Decoupled Hierarchical Distillation for Multimodal Emotion Recognition
Yong Li, Yuanzhi Wang, Yi Ding, Shiqing Zhang, Ke Lu, Cuntai Guan
TL;DR
This work tackles multimodal emotion recognition by addressing cross-modal heterogeneity with a Decoupled Hierarchical Multimodal Distillation (DHMD) framework. DHMD decouples each modality into modality-irrelevant (homogeneous) and modality-exclusive (heterogeneous) spaces using a self-regression-based training regime, then applies a two-stage knowledge distillation: (i) coarse-grained KD via Graph Distillation Units that learn dynamic inter-modality transfer patterns, and (ii) fine-grained KD via cross-modal Dictionary Matching that aligns semantic granularities across modalities in a shared dictionary space. The method yields consistent improvements over state-of-the-art MER approaches on CMU-MOSI, CMU-MOSEI, UR-FUNNY, and MUStARD, with ablations and visualizations validating the effectiveness of both KD stages and the interpretability of learned graph edges and dictionary activations.
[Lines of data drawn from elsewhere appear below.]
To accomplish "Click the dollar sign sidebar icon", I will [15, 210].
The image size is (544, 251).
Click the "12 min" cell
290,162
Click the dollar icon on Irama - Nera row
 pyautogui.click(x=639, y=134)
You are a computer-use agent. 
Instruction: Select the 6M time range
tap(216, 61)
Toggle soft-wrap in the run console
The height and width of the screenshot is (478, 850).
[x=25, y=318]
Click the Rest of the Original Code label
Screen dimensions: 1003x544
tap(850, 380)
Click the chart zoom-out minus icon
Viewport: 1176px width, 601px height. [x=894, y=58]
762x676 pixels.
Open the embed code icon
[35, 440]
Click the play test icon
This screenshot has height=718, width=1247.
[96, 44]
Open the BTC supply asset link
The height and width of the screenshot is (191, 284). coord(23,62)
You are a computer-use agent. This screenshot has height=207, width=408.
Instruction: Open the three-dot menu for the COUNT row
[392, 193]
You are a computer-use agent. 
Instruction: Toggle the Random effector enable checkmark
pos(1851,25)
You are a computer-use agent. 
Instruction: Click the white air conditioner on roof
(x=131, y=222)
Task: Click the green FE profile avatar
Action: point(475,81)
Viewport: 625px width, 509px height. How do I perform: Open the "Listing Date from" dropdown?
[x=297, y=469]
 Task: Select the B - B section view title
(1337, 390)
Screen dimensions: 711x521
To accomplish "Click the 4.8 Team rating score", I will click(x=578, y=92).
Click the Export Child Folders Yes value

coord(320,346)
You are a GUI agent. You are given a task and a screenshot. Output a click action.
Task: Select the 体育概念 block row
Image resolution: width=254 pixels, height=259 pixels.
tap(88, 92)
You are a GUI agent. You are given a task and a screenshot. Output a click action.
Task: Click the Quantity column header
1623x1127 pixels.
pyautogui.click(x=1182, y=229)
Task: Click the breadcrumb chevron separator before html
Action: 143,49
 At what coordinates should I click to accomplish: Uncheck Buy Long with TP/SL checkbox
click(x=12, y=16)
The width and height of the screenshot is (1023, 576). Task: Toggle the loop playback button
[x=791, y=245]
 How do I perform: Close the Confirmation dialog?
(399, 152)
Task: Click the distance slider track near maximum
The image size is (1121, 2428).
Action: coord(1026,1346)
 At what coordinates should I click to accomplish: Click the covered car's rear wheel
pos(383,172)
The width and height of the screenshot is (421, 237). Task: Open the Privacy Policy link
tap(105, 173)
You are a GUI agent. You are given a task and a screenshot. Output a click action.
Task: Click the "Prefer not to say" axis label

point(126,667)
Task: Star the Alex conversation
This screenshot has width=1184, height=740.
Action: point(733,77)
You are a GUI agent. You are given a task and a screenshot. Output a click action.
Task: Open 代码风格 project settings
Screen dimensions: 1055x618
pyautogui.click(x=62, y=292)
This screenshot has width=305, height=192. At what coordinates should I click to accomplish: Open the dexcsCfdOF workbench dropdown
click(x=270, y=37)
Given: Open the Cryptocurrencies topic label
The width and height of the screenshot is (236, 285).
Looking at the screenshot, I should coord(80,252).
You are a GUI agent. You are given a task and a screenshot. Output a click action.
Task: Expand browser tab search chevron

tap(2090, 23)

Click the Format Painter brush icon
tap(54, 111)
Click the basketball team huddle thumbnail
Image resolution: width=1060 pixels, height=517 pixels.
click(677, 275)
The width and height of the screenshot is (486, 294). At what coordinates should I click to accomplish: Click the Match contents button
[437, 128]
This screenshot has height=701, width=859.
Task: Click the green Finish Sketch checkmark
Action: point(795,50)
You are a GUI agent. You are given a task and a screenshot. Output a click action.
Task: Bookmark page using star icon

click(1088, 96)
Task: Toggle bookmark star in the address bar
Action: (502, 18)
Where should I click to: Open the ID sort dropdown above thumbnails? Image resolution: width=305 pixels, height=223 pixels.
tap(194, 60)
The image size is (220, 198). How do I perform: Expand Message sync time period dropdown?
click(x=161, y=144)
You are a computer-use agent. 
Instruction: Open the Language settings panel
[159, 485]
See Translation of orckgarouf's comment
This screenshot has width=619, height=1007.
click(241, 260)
The results suggest that decoupling and hierarchical KD enable more robust, discriminative, and interpretable multimodal representations for emotion recognition, with potential for extension to foundation-model-based pipelines.
Abstract
Human multimodal emotion recognition (MER) seeks to infer human emotions by integrating information from language, visual, and acoustic modalities. Although existing MER approaches have achieved promising results, they still struggle with inherent multimodal heterogeneities and varying contributions from different modalities. To address these challenges, we propose a novel framework, Decoupled Hierarchical Multimodal Distillation (DHMD). DHMD decouples each modality's features into modality-irrelevant (homogeneous) and modality-exclusive (heterogeneous) components using a self-regression mechanism. The framework employs a two-stage knowledge distillation (KD) strategy: (1) coarse-grained KD via a Graph Distillation Unit (GD-Unit) in each decoupled feature space, where a dynamic graph facilitates adaptive distillation among modalities, and (2) fine-grained KD through a cross-modal dictionary matching mechanism, which aligns semantic granularities across modalities to produce more discriminative MER representations. This hierarchical distillation approach enables flexible knowledge transfer and effectively improves cross-modal feature alignment. Experimental results demonstrate that DHMD consistently outperforms state-of-the-art MER methods, achieving 1.3\%/2.4\% (ACC$_7$), 1.3\%/1.9\% (ACC$_2$) and 1.9\%/1.8\% (F1) relative improvement on CMU-MOSI/CMU-MOSEI dataset, respectively. Meanwhile, visualization results reveal that both the graph edges and dictionary activations in DHMD exhibit meaningful distribution patterns across modality-irrelevant/-exclusive feature spaces.